Stored data entries:
• • • • • • •

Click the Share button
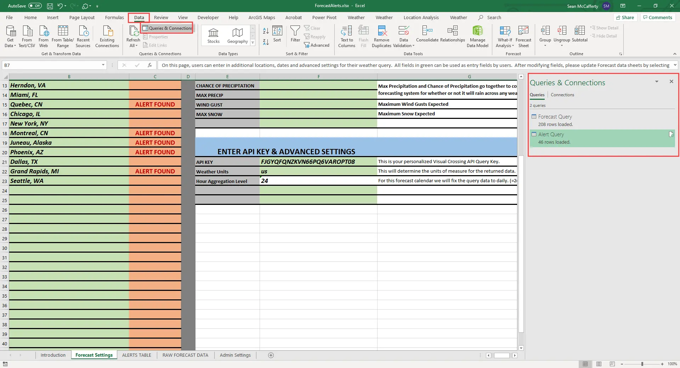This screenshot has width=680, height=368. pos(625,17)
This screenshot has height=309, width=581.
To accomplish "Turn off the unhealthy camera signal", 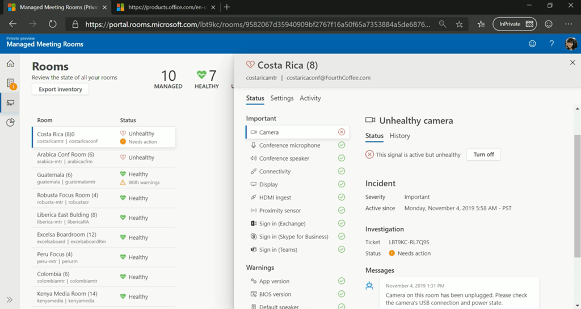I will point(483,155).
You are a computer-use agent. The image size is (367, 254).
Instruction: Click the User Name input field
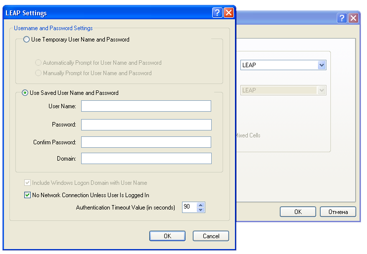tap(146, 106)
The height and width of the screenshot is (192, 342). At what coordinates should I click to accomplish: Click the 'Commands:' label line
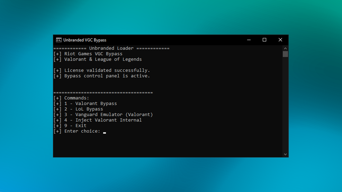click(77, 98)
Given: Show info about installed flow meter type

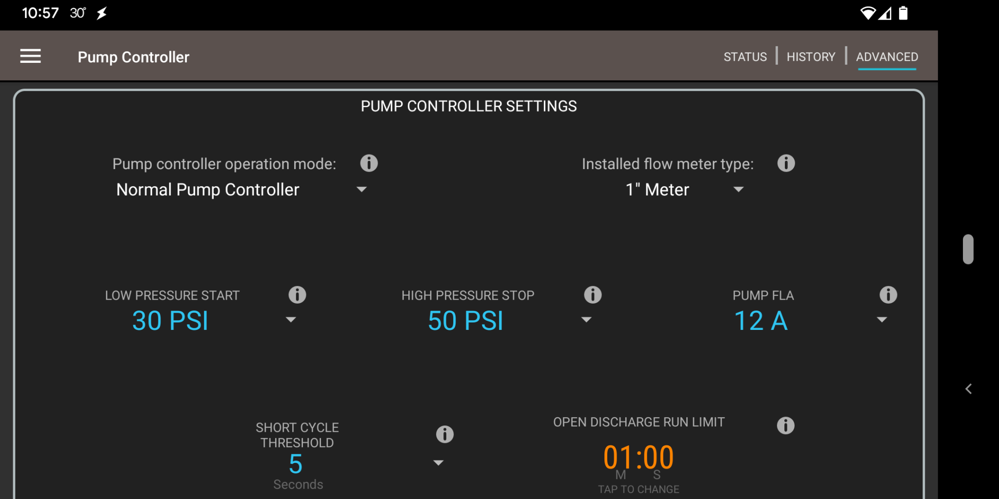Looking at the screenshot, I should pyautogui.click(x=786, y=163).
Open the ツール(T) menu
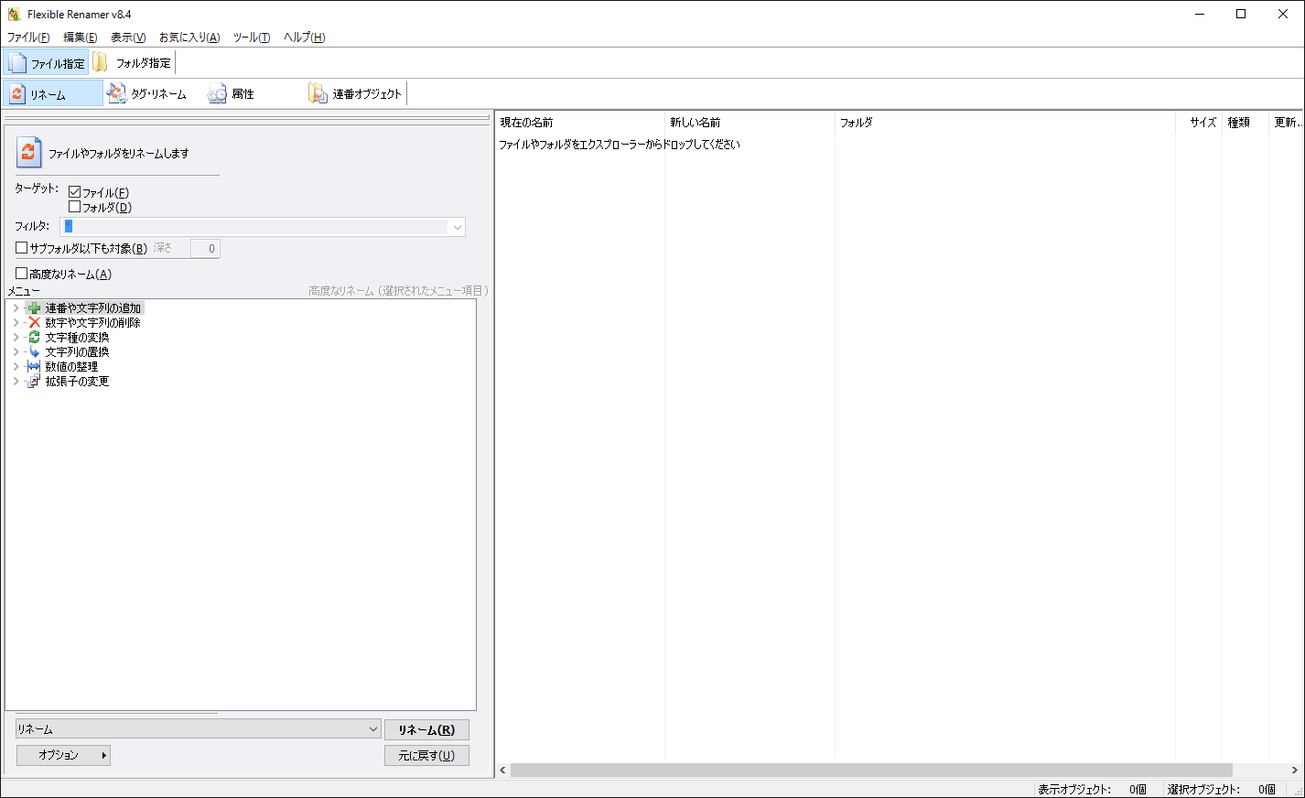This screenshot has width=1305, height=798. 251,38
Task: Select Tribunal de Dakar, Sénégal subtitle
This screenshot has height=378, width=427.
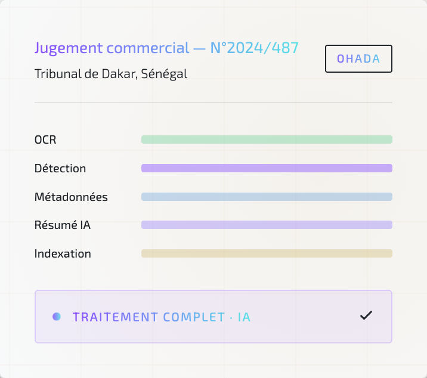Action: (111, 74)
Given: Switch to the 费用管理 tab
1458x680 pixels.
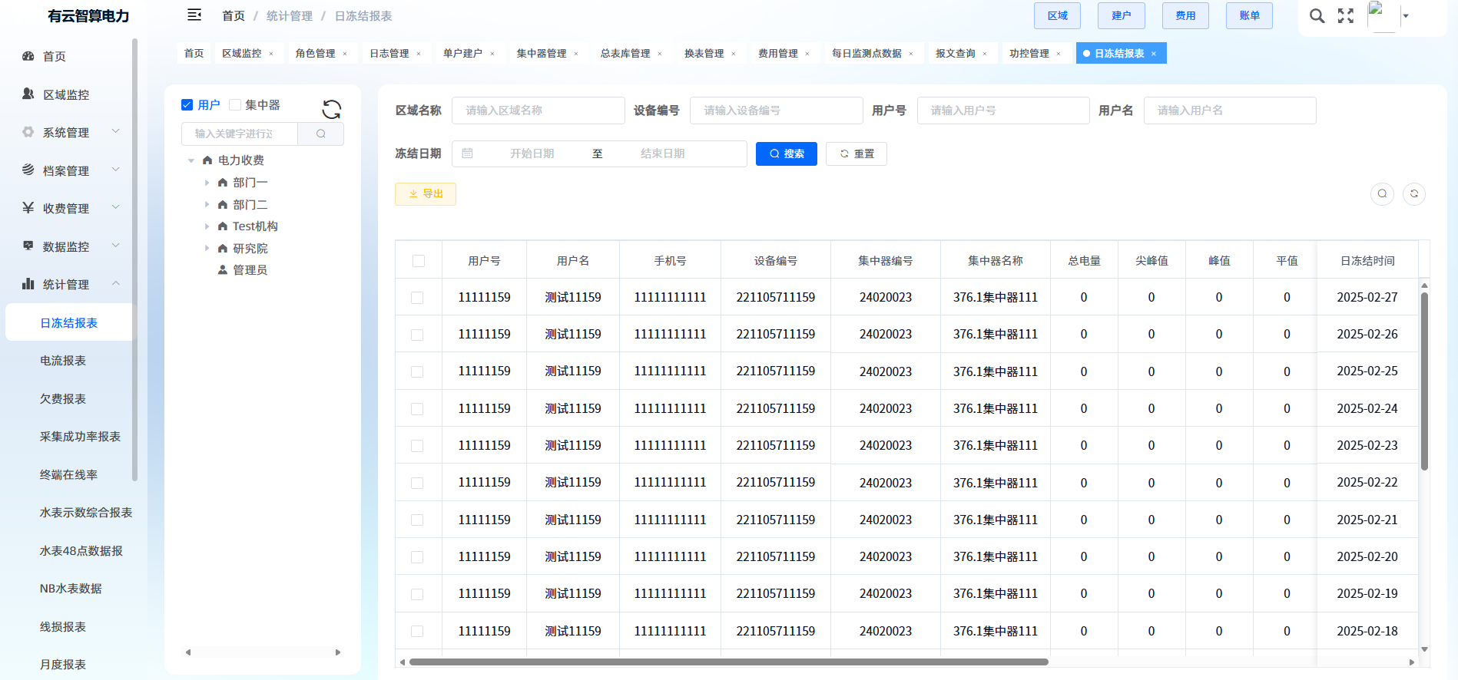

• • • • • • •

Only the lines from the one containing "The height and" through the last line of the data above, both included, belong in the reply, each restated exactly and without pictures.

• [Worked solution]:
The height and width of the screenshot is (192, 342). At what coordinates should I click to accomplish: Click the 'Commands:' label line
click(77, 98)
Given: Show info about installed flow meter type

Looking at the screenshot, I should pyautogui.click(x=786, y=163).
Open the ツール(T) menu
This screenshot has width=1305, height=798. 251,38
Task: Select Tribunal de Dakar, Sénégal subtitle
This screenshot has height=378, width=427.
Action: (111, 74)
Given: Switch to the 费用管理 tab
1458x680 pixels.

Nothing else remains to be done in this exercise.